Tost touches on a number of other topics, also mentioning the rapid increase in carbon dioxide levels in the atmosphere and conjuring up the relevant graphic on the screen. It shows that between 1960 and 2010, the carbon dioxide concentration increased by around 40 percent. Carbon dioxide acts as a greenhouse gas and heats up the Earth, with humans being responsible for the majority of the increased emissions.

"But there are also factors that can have a opposite effect. Aerosols, for example, can provide a cooling effect." Aerosols are all of those tiny particles that float in the Earth's atmosphere, man-made or otherwise. This includes the much-discussed particulates. "If we were to say tomorrow that we want to eliminate all anthropogenic aerosols, then even though we would have improved the overall air quality, it would have even more serious consequences in terms of global warming."

Puzzling aerosols

No-one really knows the extent to which aerosols are having a cooling effect on the Earth and its climate. In fact, there are many things that still remain unclear. For example, it is not known how aerosols interact with clouds. "This is an important research area for us, but we are still only in the early stages.

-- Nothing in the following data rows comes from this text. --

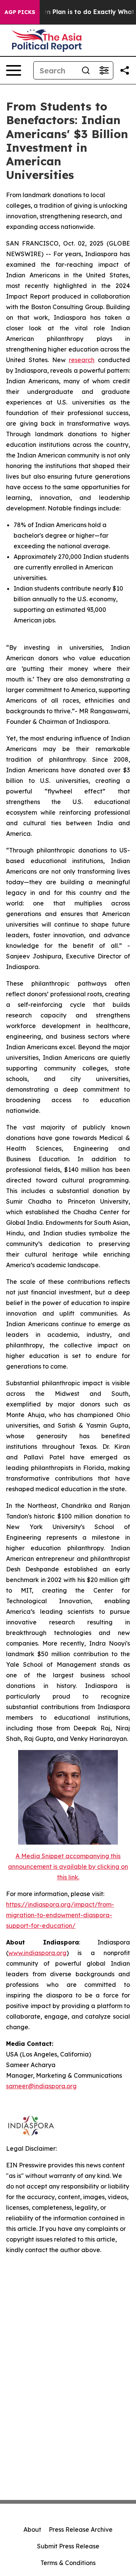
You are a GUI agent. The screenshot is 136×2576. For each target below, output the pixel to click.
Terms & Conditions (68, 2563)
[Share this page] (124, 70)
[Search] (86, 70)
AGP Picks (20, 12)
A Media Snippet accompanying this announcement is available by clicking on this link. (68, 1866)
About (32, 2529)
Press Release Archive (81, 2529)
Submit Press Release (68, 2546)
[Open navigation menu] (13, 70)
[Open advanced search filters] (104, 70)
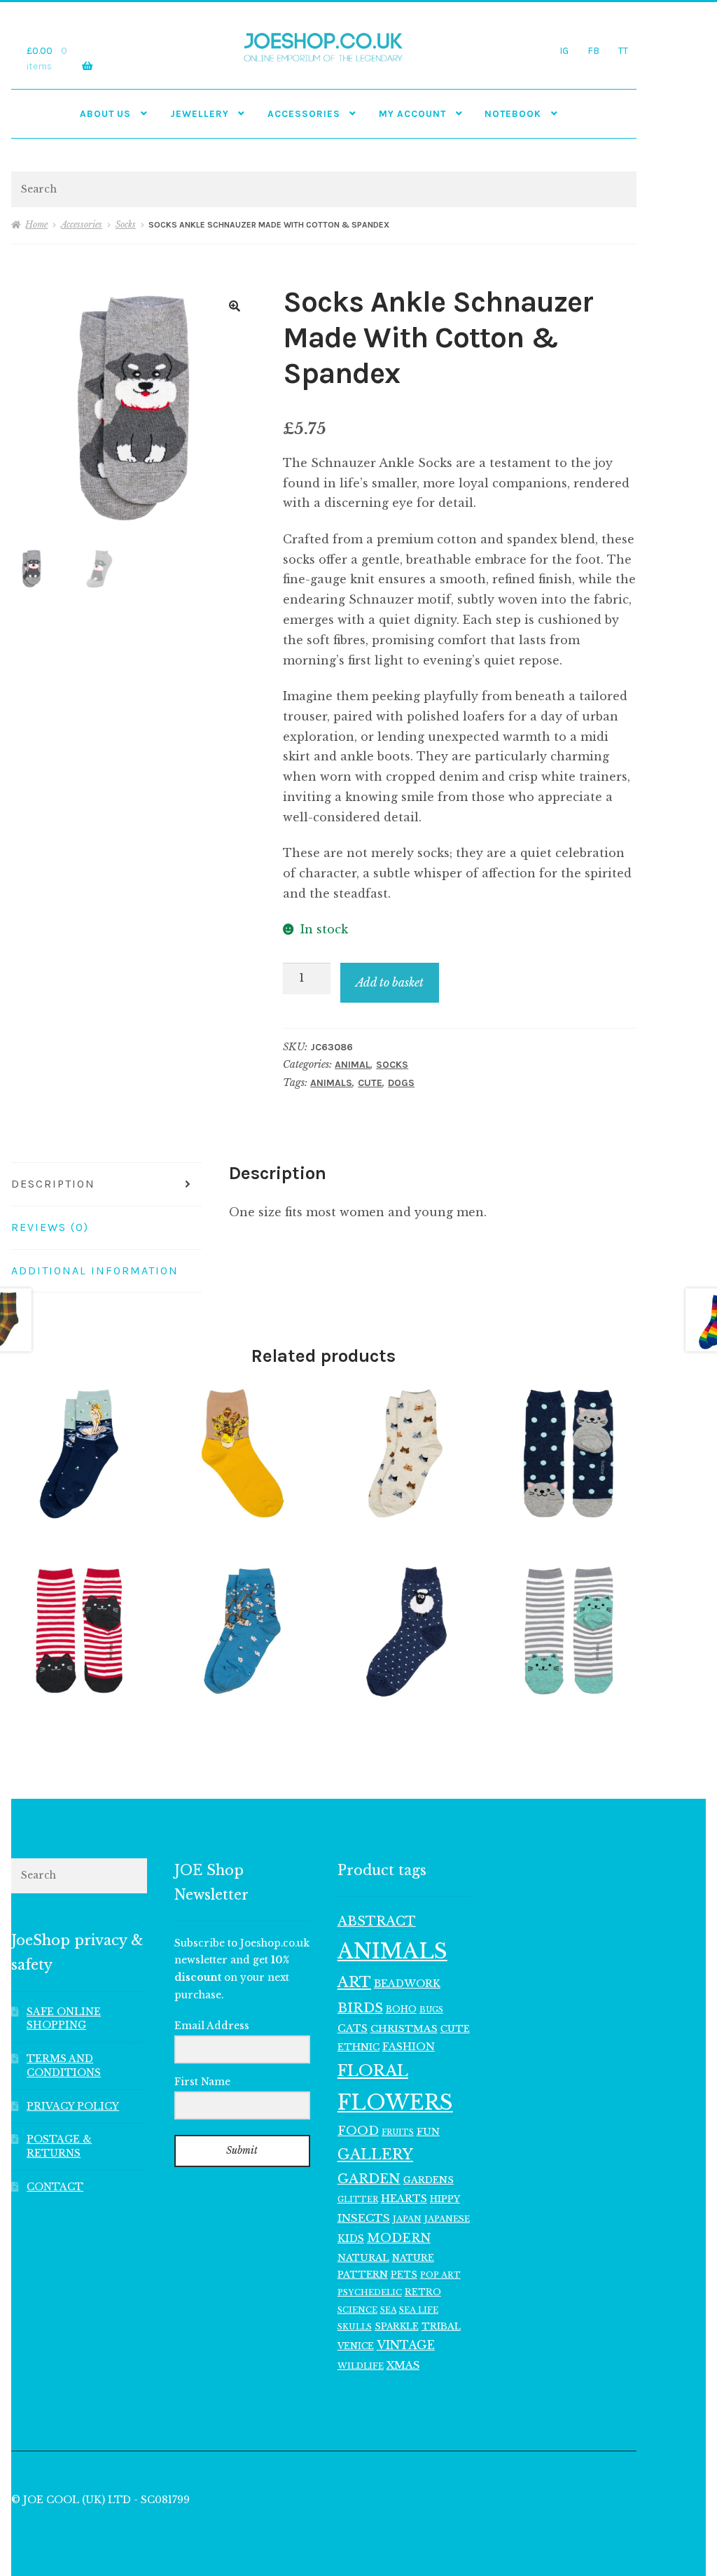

Over the past few years, a lot of money has been spent on cloud seeding, the idea being to inject clouds with aerosols to suppress the formation of hail. But what we do not know is when seeding is unnecessary because a specific cloud would not have produced hail anyway. We simply do npt know enough about it."

Aerosols are an enormously complex issue. "We are talking about millions of different molecules from a variety of sources. A lot of them we can identify, as those emanating from the trees in the Botanic Garden next door look completely different to what comes out of my car exhaust, for example. But which factors should I use to different between these particles in my computer model? Their size, their origin, or the effect they have?"

In three years, the support provided by the Carl Zeiss Foundation will come to an end, although Tost is not concerned about the future of his research group. "Our work is very diverse, so I'm sure many others will be interested in us," he says. The meteorologist is in the process of submitting an application for a Collaborative Research Center (CRC) funded by the German Research Foundation (DFG). This will have the objective of improving the accuracy of weather forecasts. "Furthermore, we are also participating in various research consortium proposals, which cover topics like the composition and dynamics of the upper troposphere and issues in paleoclimatology." There will always be work to do, as long as the puzzles surrounding climate and weather remain unsolved.